Wiley envisioned a facility where the research was conducted in an integrated and collaborative manner. “Problems don’t come in small, unique, compartmentalized packages. We must recognize the interrelationships,” said Wiley.
Ohio-based Battelle Memorial Institute, which operates PNNL for the U.S. Department of Energy, approved $8.5 million in funding over four years to establish the facility; develop research programs; and obtain the equipment, facilities, scientists and staff to support these programs.
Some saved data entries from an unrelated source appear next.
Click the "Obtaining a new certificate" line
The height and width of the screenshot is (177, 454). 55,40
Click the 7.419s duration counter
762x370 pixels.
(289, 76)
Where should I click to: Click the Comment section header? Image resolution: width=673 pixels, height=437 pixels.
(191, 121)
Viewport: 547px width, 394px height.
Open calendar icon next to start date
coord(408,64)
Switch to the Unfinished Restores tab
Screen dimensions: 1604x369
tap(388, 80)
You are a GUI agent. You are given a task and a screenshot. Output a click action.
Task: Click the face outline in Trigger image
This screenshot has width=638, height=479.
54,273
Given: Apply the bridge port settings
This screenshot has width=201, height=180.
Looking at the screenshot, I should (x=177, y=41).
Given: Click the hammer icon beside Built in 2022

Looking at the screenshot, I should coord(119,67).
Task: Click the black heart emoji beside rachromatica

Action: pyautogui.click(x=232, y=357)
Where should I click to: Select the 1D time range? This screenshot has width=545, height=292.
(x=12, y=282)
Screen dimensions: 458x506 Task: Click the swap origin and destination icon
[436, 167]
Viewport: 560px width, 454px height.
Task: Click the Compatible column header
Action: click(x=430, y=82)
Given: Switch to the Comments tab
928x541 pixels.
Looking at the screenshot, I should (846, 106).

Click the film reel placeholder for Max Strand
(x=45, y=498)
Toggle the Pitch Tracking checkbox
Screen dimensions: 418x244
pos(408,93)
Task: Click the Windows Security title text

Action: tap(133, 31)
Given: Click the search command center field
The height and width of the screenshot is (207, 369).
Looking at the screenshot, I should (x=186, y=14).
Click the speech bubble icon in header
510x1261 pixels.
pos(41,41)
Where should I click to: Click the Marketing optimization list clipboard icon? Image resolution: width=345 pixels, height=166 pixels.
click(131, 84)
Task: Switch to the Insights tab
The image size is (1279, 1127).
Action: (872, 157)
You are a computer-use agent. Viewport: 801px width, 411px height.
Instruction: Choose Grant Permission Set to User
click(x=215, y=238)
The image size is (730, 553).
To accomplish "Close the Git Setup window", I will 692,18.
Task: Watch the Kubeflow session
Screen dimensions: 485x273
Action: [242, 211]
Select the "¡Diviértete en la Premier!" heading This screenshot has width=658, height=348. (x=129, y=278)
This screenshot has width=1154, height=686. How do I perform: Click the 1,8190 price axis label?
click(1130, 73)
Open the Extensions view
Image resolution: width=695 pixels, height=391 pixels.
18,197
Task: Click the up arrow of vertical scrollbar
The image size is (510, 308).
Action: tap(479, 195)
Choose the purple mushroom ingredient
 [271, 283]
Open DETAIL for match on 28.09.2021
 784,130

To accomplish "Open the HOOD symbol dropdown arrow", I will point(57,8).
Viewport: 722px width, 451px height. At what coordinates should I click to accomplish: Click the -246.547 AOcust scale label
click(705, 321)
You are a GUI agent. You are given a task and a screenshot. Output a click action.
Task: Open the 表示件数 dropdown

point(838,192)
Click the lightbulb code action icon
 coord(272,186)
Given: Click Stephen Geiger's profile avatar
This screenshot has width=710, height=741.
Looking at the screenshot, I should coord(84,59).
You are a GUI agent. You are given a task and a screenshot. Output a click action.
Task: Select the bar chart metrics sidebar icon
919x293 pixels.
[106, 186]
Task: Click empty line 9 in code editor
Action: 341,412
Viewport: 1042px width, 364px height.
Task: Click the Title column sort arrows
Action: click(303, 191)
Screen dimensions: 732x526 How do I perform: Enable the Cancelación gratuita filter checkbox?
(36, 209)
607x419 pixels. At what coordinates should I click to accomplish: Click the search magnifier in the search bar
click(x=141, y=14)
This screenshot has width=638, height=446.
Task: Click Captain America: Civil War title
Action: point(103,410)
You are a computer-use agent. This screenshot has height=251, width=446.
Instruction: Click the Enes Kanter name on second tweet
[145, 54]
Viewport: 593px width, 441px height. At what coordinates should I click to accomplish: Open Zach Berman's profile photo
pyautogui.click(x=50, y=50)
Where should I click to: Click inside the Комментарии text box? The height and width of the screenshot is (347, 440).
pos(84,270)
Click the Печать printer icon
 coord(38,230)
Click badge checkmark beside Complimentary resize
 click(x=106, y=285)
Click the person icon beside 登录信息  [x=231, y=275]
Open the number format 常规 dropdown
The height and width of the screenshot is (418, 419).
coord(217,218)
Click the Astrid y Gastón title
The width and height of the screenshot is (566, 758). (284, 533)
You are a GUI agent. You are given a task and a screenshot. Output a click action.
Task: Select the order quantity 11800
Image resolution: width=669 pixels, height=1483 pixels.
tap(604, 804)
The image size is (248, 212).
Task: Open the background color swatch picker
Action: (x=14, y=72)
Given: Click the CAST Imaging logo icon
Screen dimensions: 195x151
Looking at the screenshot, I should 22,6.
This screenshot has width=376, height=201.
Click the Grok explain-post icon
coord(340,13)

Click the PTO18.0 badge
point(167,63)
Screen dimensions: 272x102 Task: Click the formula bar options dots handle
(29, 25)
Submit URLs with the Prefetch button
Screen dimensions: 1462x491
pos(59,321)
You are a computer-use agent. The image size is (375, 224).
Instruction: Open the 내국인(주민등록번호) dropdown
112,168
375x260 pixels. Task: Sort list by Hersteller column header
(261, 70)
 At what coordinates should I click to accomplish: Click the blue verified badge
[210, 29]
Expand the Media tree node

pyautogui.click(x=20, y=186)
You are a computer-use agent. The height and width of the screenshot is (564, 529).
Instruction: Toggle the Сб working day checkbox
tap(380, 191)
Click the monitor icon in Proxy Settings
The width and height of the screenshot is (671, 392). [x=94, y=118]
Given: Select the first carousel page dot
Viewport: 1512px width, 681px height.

The DOE authorized PNNL to proceed in October 1993, and PNNL began construction of the facility in July 1994. The facility was dedicated on October 16, 1996, in honor of Wiley, who died three months earlier. Construction was completed in August 1997. Then-DOE Secretary Hazel O'Leary delivered the dedication speech and Wiley’s wife, Gus, cut the ribbon. EMSL opened Oct. 1, 1997, for full operation as DOE’s newest national scientific user facility.
The early years (1997–2001) During its first five years, EMSL operations focused on building capabilities, recruiting scientific leadership and attracting users. The scientific focus then expanded to include biology, particularly the study of naturally occurring microbes for environmental cleanup, alternative energy, and carbon dioxide reduction in the atmosphere – critical challenges addressed by DOE.
EMSL’s early user program focused on single investigator studies – particularly those Wiley championed that crossed disciplinary boundaries – and quickly reached more than 1,000 users per year, representing every state and several foreign countries.
A maturing program (2001–2009) In this period there were two grand challenges. These challenges were team-based, multi-investigator research efforts targeted on two key challenges related to DOE missions:
- a biogeochemistry question concerning the fundamental interaction between microbes and minerals, and
- a study addressing the structure and function of proteins in the cell membrane.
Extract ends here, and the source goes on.